# Exercise task
Return the items below word for word, starting at the line that contains "Click the green" and ending at the line that contains "coord(65,354)", with both of those lines included and nothing else.

# Dataset content
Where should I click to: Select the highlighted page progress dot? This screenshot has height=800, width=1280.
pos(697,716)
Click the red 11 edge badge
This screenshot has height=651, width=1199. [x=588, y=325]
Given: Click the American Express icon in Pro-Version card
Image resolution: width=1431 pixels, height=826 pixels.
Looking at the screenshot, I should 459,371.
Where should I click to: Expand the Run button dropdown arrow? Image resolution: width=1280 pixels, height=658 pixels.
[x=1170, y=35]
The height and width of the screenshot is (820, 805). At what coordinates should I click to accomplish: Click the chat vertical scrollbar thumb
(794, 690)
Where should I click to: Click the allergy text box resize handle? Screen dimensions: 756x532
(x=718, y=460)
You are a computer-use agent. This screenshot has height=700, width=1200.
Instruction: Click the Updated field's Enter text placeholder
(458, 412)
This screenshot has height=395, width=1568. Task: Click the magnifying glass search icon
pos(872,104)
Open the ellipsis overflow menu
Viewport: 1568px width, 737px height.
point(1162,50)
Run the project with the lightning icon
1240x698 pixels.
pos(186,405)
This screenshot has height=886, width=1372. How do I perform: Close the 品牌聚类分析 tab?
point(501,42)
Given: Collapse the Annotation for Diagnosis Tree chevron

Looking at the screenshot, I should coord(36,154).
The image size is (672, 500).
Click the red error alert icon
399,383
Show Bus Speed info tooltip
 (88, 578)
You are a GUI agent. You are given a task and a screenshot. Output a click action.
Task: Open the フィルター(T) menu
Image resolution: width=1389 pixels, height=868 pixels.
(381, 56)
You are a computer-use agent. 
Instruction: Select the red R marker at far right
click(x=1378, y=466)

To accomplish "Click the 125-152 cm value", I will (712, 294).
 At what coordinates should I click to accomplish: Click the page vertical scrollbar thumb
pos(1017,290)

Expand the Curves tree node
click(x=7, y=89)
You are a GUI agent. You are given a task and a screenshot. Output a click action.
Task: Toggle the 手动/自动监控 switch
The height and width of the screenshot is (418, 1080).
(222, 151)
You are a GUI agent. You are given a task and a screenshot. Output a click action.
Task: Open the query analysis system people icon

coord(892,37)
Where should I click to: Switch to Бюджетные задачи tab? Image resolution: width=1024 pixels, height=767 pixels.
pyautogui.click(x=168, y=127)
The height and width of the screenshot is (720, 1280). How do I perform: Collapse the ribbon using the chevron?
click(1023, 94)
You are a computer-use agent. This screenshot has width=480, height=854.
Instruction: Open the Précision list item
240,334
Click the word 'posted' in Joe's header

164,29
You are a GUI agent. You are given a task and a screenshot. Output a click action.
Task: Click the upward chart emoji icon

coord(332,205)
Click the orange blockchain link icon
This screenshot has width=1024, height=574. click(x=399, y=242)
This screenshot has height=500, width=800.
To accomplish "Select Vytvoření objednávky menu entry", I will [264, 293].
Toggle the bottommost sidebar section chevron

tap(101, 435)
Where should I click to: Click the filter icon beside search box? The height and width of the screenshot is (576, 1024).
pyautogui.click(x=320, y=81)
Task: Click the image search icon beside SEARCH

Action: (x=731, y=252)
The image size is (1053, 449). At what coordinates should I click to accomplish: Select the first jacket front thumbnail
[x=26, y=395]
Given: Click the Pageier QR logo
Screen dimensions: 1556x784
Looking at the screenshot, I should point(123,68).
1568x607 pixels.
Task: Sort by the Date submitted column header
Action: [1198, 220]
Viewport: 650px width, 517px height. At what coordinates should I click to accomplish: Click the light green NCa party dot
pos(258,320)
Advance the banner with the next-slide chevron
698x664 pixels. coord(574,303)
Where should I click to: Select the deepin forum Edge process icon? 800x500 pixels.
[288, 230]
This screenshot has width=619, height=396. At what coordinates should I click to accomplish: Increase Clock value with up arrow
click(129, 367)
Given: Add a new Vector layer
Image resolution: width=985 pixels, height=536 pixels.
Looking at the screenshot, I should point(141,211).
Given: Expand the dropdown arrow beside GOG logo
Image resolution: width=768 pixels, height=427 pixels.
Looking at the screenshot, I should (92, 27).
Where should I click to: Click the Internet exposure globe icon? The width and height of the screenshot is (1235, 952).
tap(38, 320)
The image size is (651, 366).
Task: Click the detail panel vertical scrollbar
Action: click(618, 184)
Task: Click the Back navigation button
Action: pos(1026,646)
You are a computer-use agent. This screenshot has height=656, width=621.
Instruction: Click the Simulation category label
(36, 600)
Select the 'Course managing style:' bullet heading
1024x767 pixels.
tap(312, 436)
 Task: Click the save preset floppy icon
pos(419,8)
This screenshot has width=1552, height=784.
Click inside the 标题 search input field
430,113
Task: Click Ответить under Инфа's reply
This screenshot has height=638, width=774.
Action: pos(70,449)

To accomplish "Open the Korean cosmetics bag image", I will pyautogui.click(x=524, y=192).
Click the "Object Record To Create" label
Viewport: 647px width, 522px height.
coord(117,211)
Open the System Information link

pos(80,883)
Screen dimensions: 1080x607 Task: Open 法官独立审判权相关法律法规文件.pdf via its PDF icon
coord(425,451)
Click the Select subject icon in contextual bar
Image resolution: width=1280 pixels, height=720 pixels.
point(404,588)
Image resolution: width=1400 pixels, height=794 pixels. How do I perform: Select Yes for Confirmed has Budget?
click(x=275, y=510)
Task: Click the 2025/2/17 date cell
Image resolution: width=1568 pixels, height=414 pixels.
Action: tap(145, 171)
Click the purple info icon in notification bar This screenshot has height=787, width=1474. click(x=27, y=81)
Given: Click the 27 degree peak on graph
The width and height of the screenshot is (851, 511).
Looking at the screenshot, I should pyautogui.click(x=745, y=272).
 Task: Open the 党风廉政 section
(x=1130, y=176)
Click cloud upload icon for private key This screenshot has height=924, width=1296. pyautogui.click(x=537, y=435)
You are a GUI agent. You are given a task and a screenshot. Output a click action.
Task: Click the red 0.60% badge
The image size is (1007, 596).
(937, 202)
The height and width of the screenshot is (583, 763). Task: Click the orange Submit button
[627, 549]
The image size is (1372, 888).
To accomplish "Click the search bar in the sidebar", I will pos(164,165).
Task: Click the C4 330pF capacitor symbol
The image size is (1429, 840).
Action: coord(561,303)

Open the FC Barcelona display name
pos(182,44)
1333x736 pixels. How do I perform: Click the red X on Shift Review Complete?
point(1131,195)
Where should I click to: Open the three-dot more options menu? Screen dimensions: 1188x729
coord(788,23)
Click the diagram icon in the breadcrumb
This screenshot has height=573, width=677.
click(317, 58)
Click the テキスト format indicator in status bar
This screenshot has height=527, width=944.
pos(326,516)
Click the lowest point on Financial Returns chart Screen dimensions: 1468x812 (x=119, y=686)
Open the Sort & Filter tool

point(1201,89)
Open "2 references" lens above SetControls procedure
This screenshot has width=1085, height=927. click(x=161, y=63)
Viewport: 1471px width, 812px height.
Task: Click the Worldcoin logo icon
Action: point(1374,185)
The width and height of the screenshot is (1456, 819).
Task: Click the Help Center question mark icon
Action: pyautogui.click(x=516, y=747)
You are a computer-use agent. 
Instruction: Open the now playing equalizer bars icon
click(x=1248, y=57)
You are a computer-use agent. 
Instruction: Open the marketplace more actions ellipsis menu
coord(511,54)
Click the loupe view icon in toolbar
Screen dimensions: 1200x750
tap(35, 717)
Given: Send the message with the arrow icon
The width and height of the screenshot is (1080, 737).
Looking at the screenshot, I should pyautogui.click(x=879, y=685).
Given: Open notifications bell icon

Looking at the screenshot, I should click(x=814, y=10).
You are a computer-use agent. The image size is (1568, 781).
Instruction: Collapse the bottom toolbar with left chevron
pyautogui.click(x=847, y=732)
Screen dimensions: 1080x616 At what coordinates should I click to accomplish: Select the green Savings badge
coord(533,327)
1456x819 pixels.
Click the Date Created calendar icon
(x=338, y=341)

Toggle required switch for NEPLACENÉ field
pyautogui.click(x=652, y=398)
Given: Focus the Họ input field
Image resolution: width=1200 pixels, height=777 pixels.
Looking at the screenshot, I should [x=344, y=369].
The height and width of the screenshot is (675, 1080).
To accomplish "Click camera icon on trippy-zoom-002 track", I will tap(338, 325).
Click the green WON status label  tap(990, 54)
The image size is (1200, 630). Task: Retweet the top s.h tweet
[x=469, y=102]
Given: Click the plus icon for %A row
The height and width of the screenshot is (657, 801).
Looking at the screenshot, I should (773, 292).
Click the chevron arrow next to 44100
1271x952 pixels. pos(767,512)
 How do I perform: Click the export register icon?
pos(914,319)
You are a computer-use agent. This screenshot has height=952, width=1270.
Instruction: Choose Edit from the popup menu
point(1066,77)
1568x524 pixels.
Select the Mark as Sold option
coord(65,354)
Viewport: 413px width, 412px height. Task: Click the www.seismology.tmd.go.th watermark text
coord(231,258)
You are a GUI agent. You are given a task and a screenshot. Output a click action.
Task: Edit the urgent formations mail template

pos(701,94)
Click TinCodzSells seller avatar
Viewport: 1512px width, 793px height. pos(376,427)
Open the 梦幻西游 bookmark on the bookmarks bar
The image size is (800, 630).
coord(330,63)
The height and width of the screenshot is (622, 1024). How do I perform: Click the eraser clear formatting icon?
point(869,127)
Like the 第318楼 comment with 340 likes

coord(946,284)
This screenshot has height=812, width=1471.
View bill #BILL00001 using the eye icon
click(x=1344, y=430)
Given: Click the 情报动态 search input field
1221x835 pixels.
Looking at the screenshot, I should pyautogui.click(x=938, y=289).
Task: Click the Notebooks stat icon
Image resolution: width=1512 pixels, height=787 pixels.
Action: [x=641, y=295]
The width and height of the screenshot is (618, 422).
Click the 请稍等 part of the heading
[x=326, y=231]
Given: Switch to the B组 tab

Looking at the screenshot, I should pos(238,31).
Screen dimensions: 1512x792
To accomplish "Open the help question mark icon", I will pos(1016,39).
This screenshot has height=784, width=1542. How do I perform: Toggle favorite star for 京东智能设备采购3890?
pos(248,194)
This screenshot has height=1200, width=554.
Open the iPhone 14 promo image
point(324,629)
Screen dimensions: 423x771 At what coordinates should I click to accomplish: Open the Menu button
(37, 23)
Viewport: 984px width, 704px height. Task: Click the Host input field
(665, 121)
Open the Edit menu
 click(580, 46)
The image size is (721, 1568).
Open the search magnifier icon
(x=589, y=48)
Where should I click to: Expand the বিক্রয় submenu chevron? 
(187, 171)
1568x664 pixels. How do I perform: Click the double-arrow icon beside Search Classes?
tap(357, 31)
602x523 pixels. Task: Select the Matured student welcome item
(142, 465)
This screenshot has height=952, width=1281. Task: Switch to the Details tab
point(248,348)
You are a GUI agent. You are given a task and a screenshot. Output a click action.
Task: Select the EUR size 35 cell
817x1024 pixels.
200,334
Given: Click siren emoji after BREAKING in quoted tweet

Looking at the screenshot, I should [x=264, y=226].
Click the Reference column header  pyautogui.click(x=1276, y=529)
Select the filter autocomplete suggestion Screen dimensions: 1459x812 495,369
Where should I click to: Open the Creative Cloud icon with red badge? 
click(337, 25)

# Reply
Click the green WON status label  tap(990, 54)
The image size is (1200, 630). Task: Retweet the top s.h tweet
[x=469, y=102]
Given: Click the plus icon for %A row
The height and width of the screenshot is (657, 801).
Looking at the screenshot, I should (773, 292).
Click the chevron arrow next to 44100
1271x952 pixels. pos(767,512)
 How do I perform: Click the export register icon?
pos(914,319)
You are a computer-use agent. This screenshot has height=952, width=1270.
Instruction: Choose Edit from the popup menu
point(1066,77)
1568x524 pixels.
Select the Mark as Sold option
coord(65,354)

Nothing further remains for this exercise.